Go to www.clma.org/knowledgelab2017 for more information
It is now estimated that over 98,000 people die each year due to preventable medical harm, including laboratory errors. While a true estimate of the number of diagnostic errors is difficult to establish, it is believed that the prevalence of such errors may be as high as one every 330–1000 events, one every 900–2074 patients, or one every 214–8316 laboratory results.1 These alarming statistics have led to the development of quality improvement programs to minimize error, improve patient safety, and provide a focus on patient-centered care.
Integral to improving patient safety in laboratory medicine is the positive evolution of regulations and the application of risk-management strategies and risk-based thinking in error minimization. Standards such as ISO 9001:2015 specifically address risk and actions to mitigate risk, and ISO 15189:2012 Medical Laboratories — Requirements for Quality and Competence requires risk assessments to evaluate the impact of work processes on patient safety.

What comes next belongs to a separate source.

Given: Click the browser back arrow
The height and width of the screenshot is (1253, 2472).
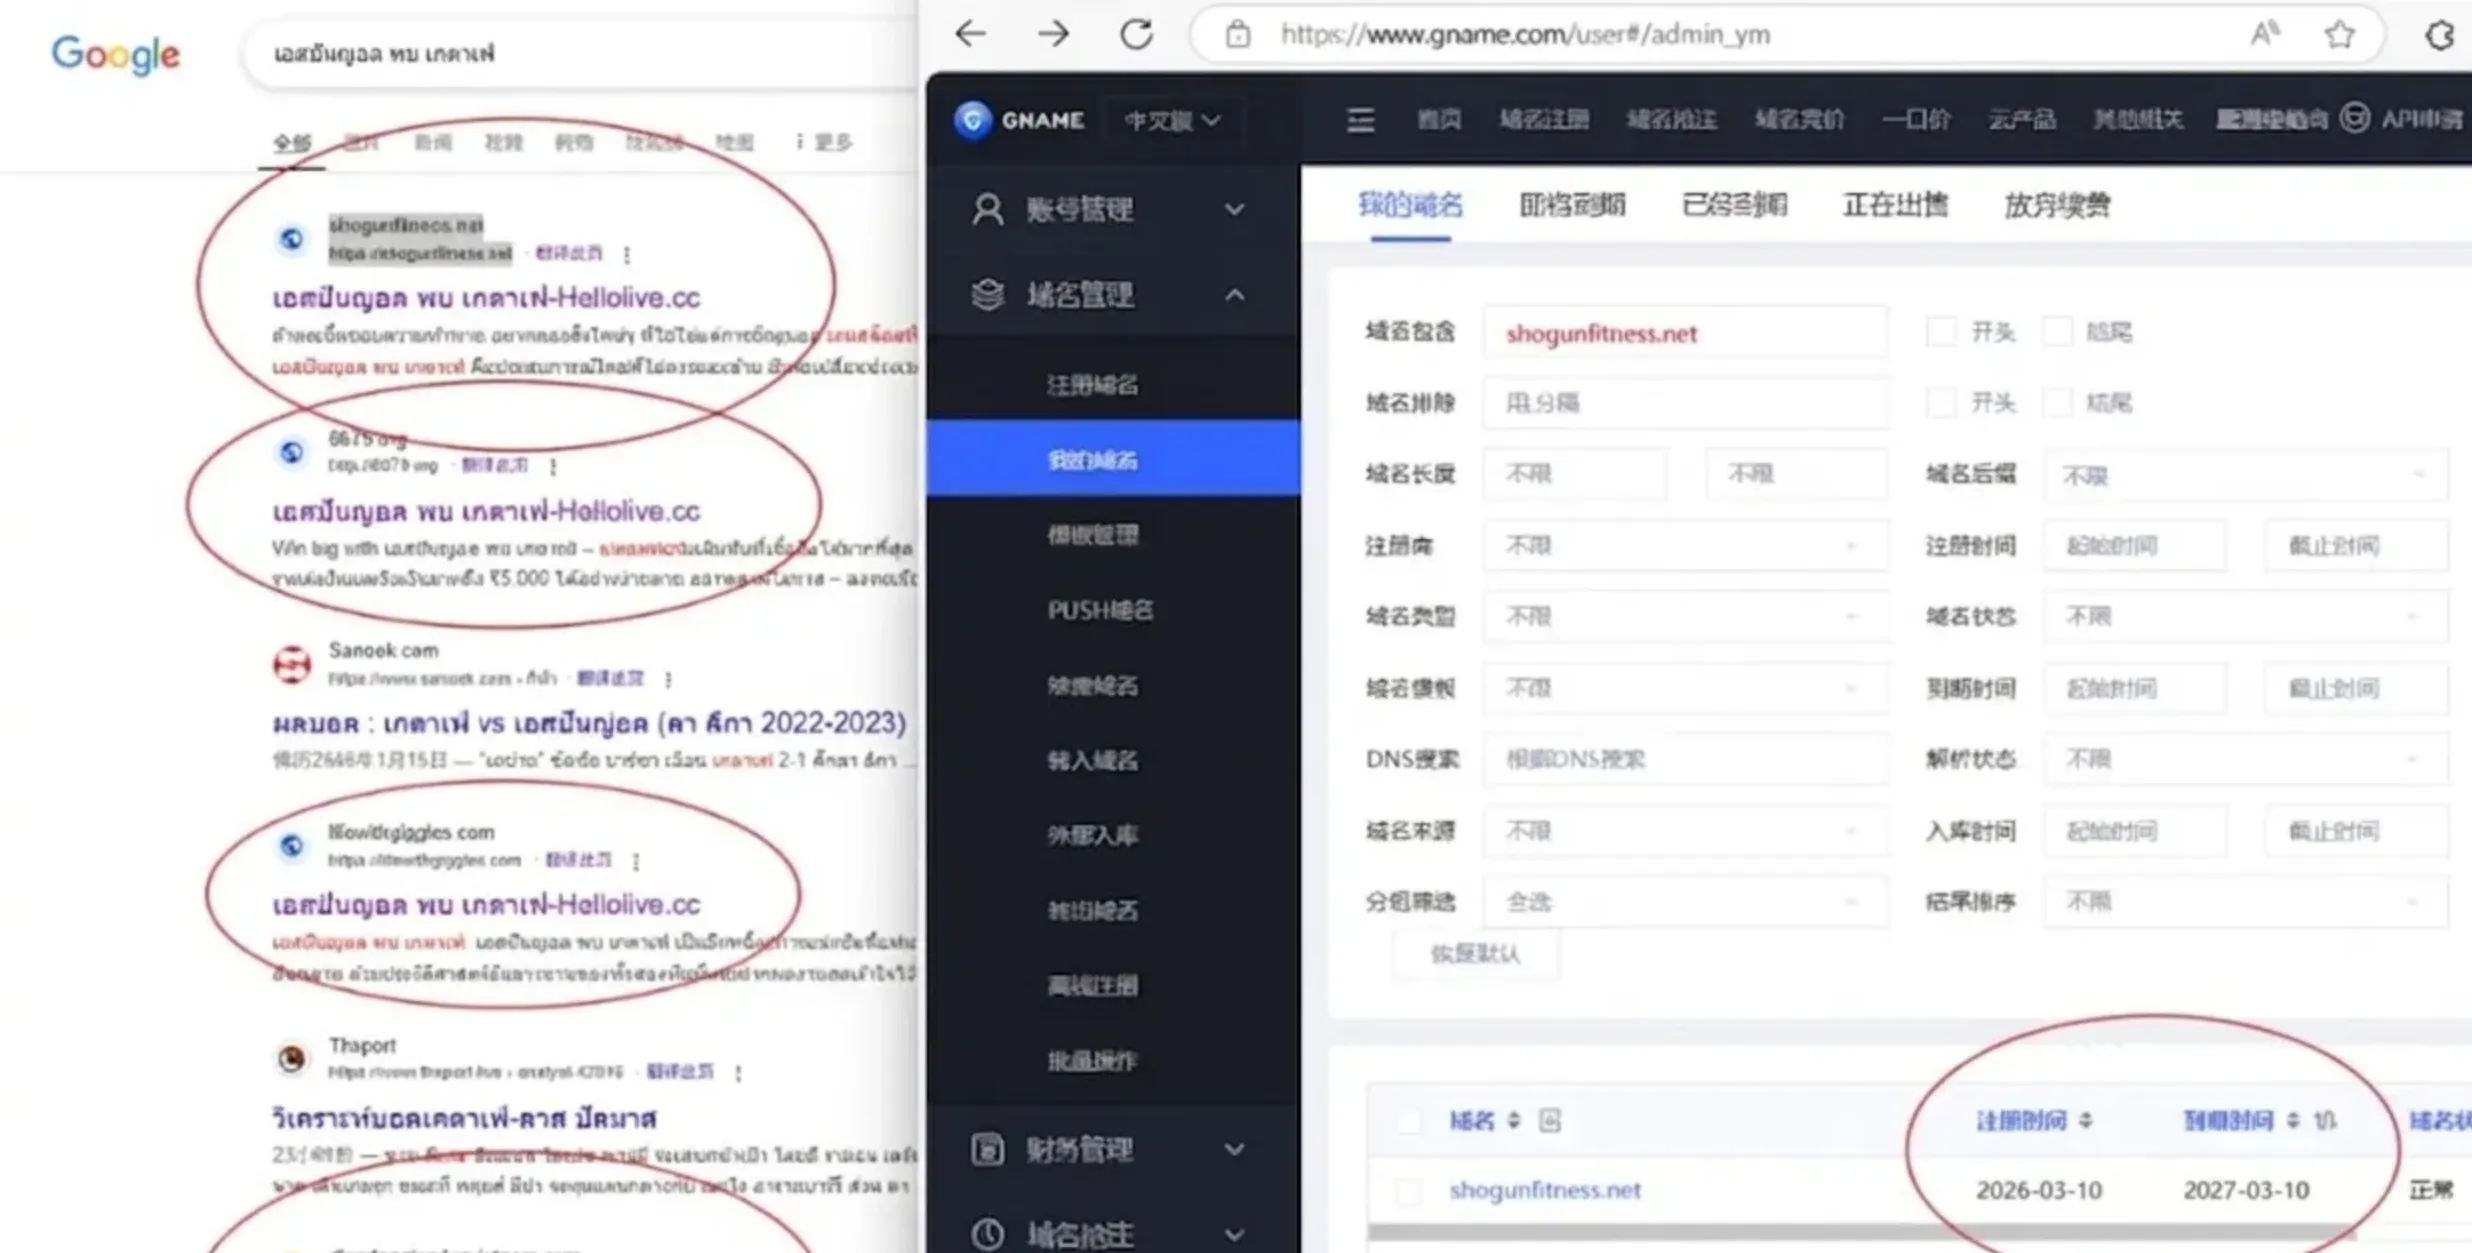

Integrating risk management involves improving the effectiveness and efficiency of the quality and service delivered to our customers—patients and physicians—and is part of the evolution of a clinical governance strategy of patient safety. This process must start with an evidence-based approach to non-conforming event (NCE) trending and data analysis. Incorporating risk-based thinking, NCE improvement plans, and knowledge sharing to prevent reoccurrence are all part of an integrated clinical governance framework that helps raise error awareness and lead to the development of preventive action strategies to minimize risk.
In this session, participants will learn how NCE improvement plans begin with incorporating evidence-based error trend analysis. By understanding the type and frequency of errors, laboratories can be proactive and apply risk mitigation strategies to reduce the risk of reoccurrence. Understanding how to use risk tools and seek insightful guidance during the writing of improvement plans increases overall risk awareness. Furthermore, participants will learn how performing audits, post improvement, is part of a continuous improvement journey.
Applying probability and frequency matrices to NCEs reduces NCE reoccurrence and improves the effectiveness and efficiency of the quality, safety, and service delivered to our customers. This session will cover a year in review of NCE risk analysis, trending, and improvement plans highlighting the accomplishments achieved in 2016. Using the health care analogy of flipping from asking “what is the matter” to “what matters to you,” participants will learn how flipping from reactive thinking and error repair to proactive, risk-prevention thinking, and prioritizing risk mitigation, helps trend clinical laboratory medicine toward patient-centered care.
Reference:
1. Ottomano C. Errors in medicine and errors in laboratory medicine: what is the difference? Blood Transfus. 2010;8(2):79-81.